Nous allons examiner chacun de ces inconvénients et essayer d'y apporter des solutions.
1. Incompatibilité avec certaines tâches
Thomas Bittman fait remarquer que les conteneurs, bien que polyvalents, sont loin de pouvoir remplacer tous les déploiements de machines virtuelles (VM) existants. En effet, tout comme d'anciennes applications se prêtaient mieux à des déploiements physiques aux premiers temps de la virtualisation, certaines applications ne conviennent pas du tout à une virtualisation en conteneurs.
Par exemple, les conteneurs sont la solution idéale pour le développement d'applications de type microservice. Cette approche permet de configurer des applications plus complexes à partir de composants élémentaires, chacun de ces composants étant déployé dans un conteneur et les conteneurs constitutifs étant reliés entre eux pour former l'application complète.
Pour faire évoluer les fonctionnalités de l'application, il suffit alors de déployer de nouveaux conteneurs renfermant les composants appropriés au lieu de créer entièrement de nouvelles itérations de l'application.
Cependant, certaines applications ne peuvent fonctionner que de façon monolithique. Ainsi conçues, elles sont difficilement compatibles avec des avantages tels que l'évolutivité ou le déploiement rapide. Dans ces cas-là, les conteneurs ne font que rigidifier encore la charge de travail.
La meilleure méthode consiste souvent à faire des essais pour voir quelles applications existantes peuvent bénéficier d'une conteneurisation. Les nouveaux modèles de développement d'applications en tireront sans doute parti. En revanche, les applications qui ne se prêtent pas à cette transformation pourront toujours s'exécuter comme des VM entièrement fonctionnelles adossées à un hyperviseur conventionnel.
Comme l'indique un architecte informatique d'une grande compagnie d'assurance, « Les conteneurs sont intéressants, mais notre équipe informatique aurait pas mal de retard à rattraper pour apprendre à s'en servir correctement. »
2. Problème des dépendances
Les VM classiques sont extrêmement autonomes, chacune comprenant un système d'exploitation (OS) unique, des pilotes et des composants d'application. Elles peuvent également migrer vers n'importe quel autre système du moment qu'un hyperviseur approprié est disponible.

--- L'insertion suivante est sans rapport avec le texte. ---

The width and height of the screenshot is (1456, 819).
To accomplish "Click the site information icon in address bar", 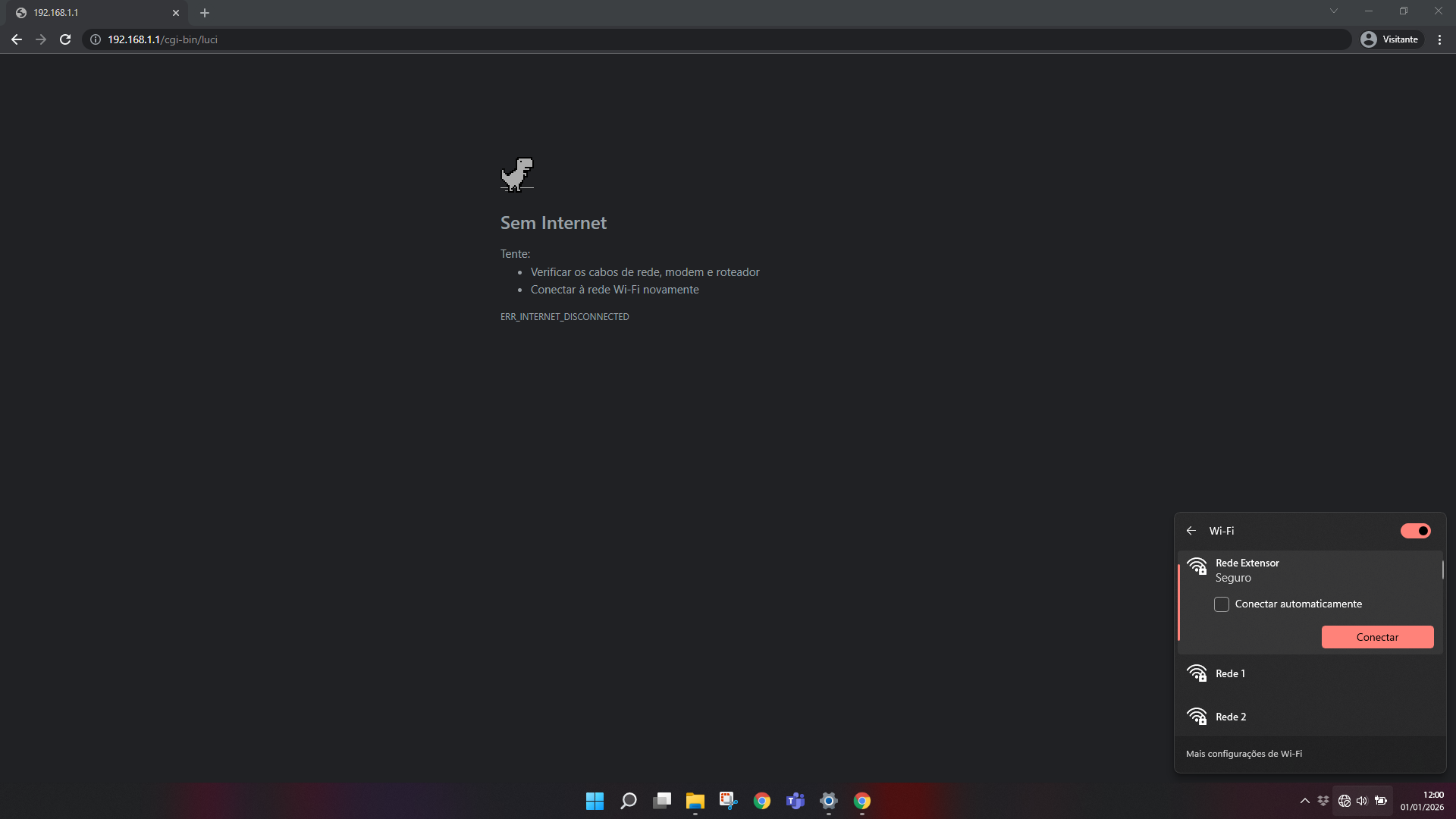I will [96, 39].
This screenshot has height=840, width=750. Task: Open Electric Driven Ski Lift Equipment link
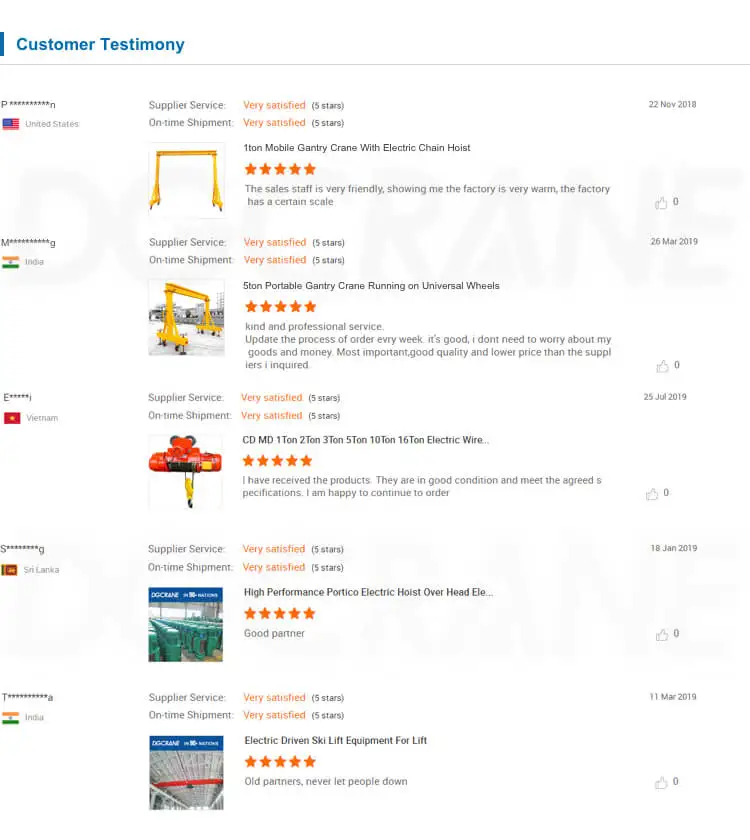[335, 741]
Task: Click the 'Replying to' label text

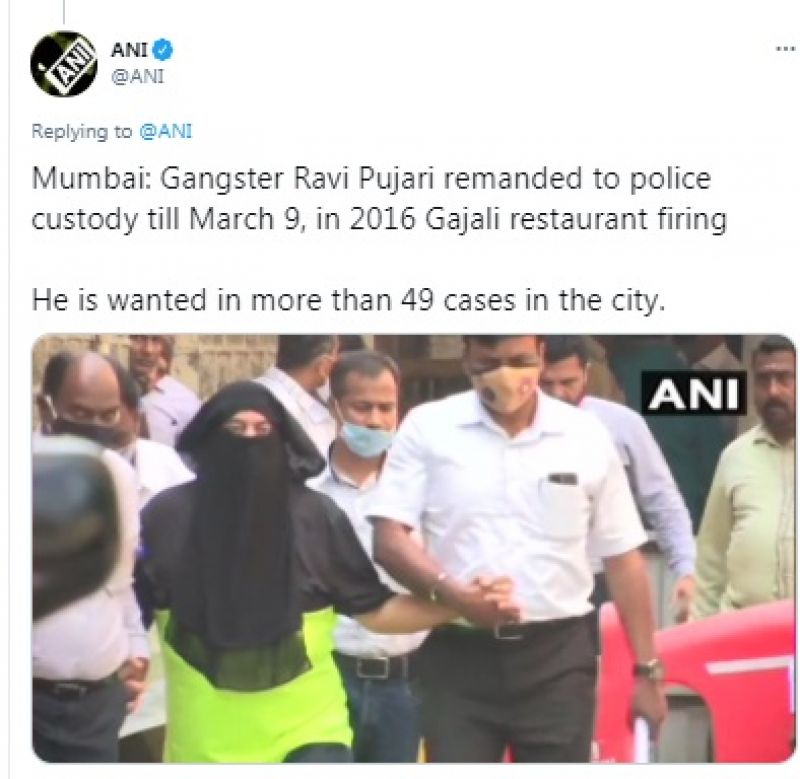Action: (x=82, y=132)
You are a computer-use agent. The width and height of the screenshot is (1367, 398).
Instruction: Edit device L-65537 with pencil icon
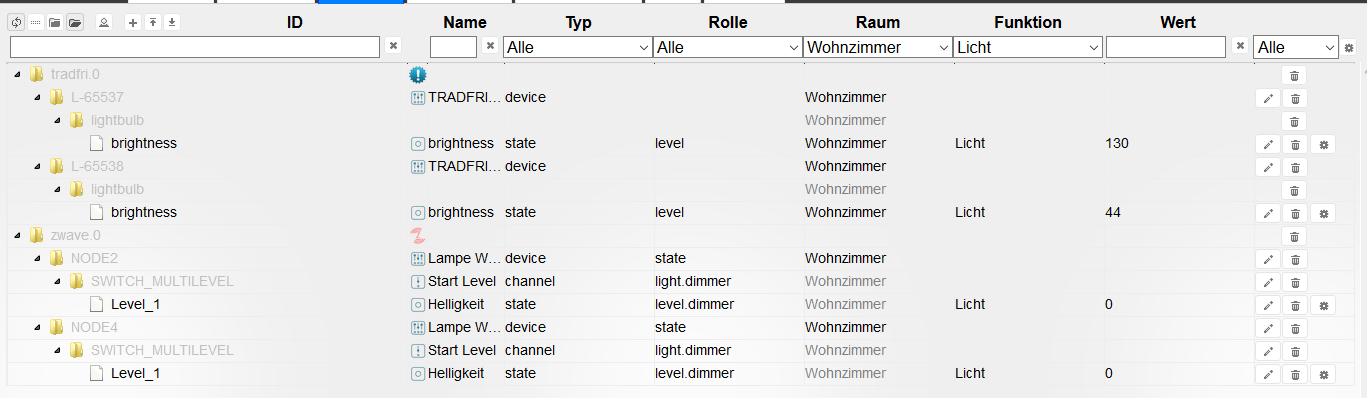pyautogui.click(x=1268, y=98)
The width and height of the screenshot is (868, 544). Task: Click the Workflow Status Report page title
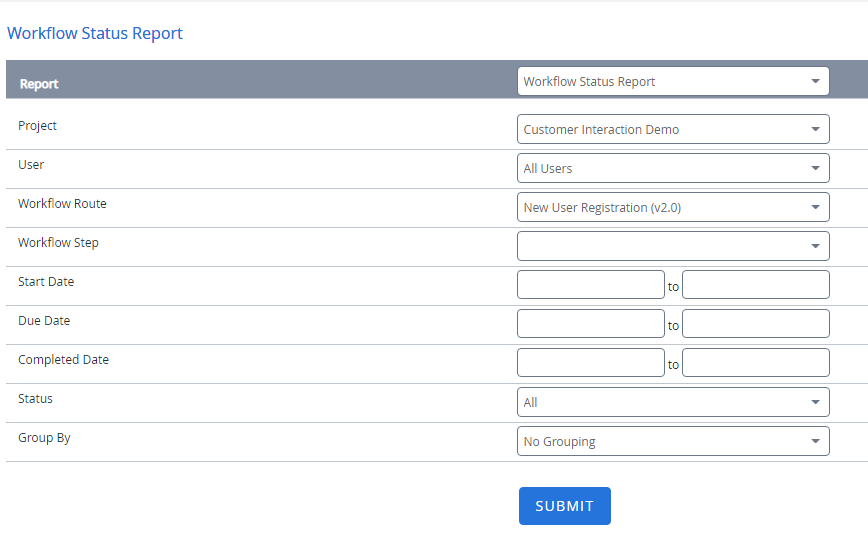click(95, 33)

De leur côté, les conteneurs s'exécutent sur un OS et partagent la majeure partie du noyau sous-jacent ainsi qu'un grand nombre de fichiers binaires et de bibliothèques. D'après Bittman, les dépendances imposées aux conteneurs peuvent limiter la portabilité entre serveurs.
Par exemple, les conteneurs Linux sous Docker ne peuvent pas être exécutés sur les versions actuelles de Windows Server.
La réponse est plus un constat qu'une véritable solution : les conteneurs peuvent être créés et multipliés en quelques secondes, tandis que les systèmes d'exploitation évoluent pour créer des variantes « micro » ou « nano » capables d'offrir une formidable stabilité et des redémarrages extrêmement rapides.
Au niveau natif, les conteneurs sont plus disponibles dans ces environnements et il est toujours possible de les déplacer ou d'en supprimer tant que d'autres serveurs sont disponibles dans le datacenter.
Ces dépendances s'allègent au fur et à mesure que de nouveaux OS apparaissent. Ainsi, Windows Server 2016 prévoit la prise en charge de Docker et des conteneurs Hyper-V natifs. Par ailleurs, outre Docker, de nombreuses plateformes de conteneurs sont disponibles : LXC, Parallels Virtuozzo, Joyent, Canonical LXD, Spoon et d'autres encore. Même VMware entre dans la course.
3. Faiblesse relative de l'isolement
Les VM reposant sur un hyperviseur offrent un degré élevé d'isolement les unes des autres, car les ressources matérielles du système sont toutes virtualisées et présentées aux VM par le biais de l'hyperviseur.
Autrement dit, une bogue, un virus ou une intrusion peut porter atteinte à une VM sans se propager aux autres.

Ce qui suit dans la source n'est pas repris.